— WORK TO COMPLETE —
Below are records to reproduce in full; copy them exactly but keep the pictures out.

################

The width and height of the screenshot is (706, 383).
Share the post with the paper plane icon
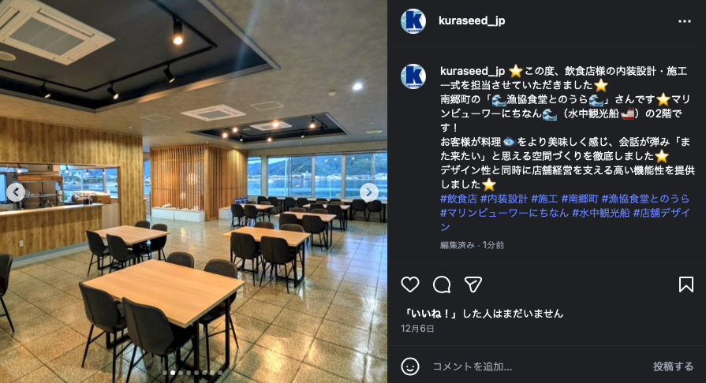(473, 284)
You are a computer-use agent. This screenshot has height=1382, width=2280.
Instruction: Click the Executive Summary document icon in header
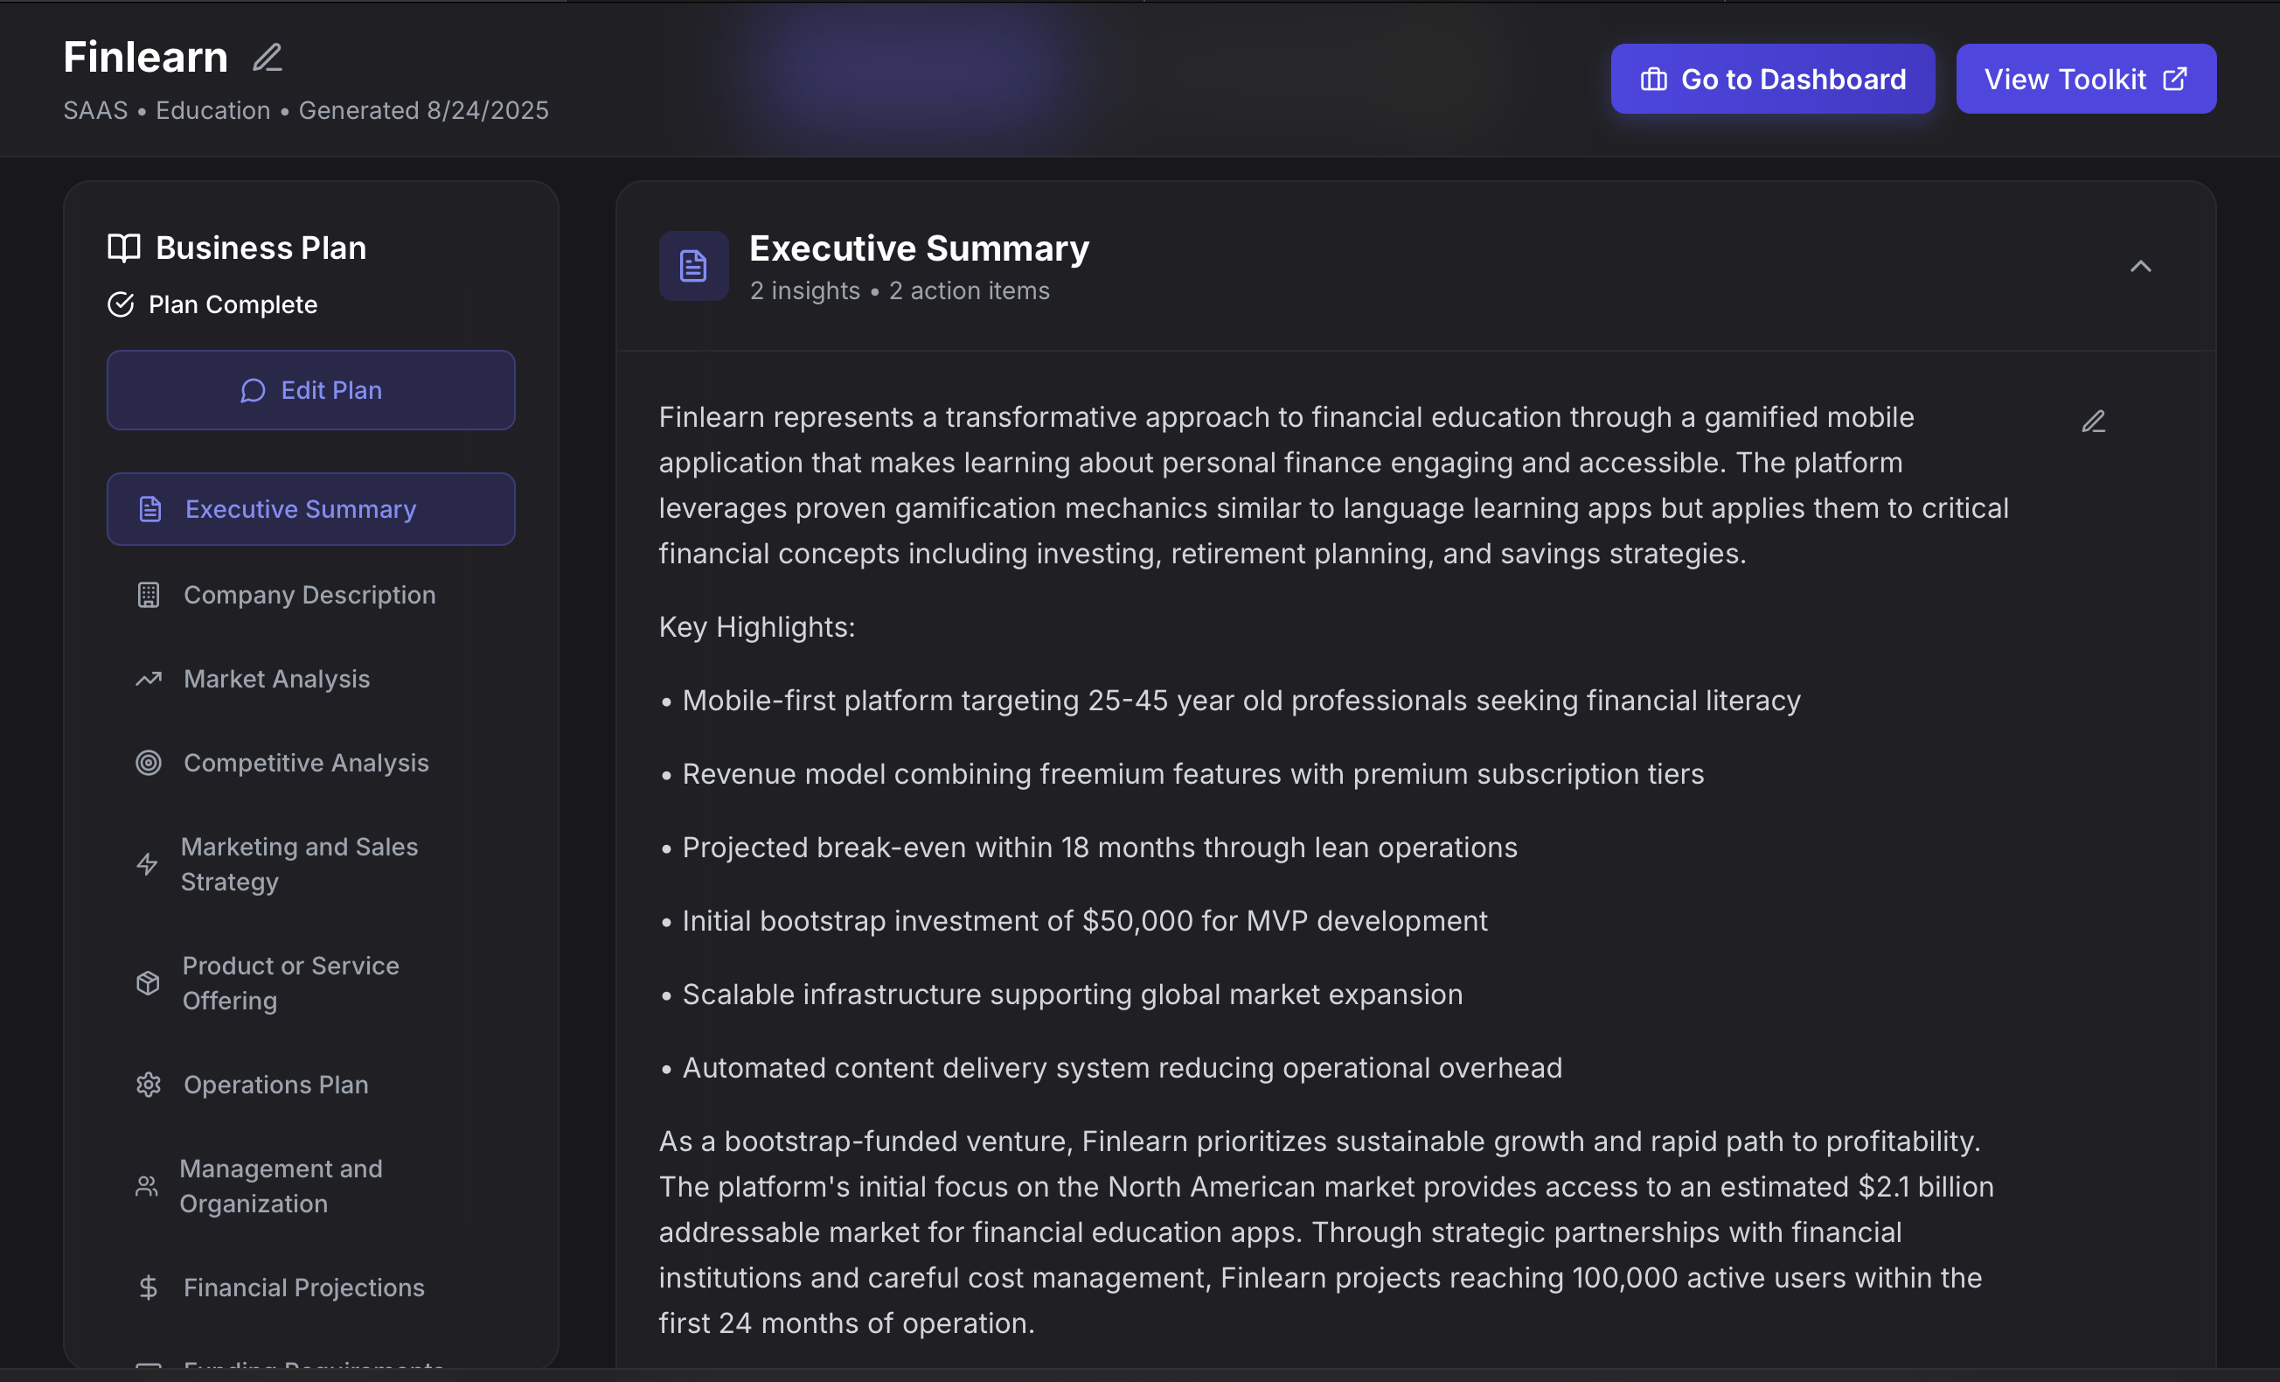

################

— OUTPUT —
The width and height of the screenshot is (706, 383).
Share the post with the paper plane icon
(473, 284)
You are a computer-use agent. This screenshot has height=1382, width=2280.
Instruction: Click the Executive Summary document icon in header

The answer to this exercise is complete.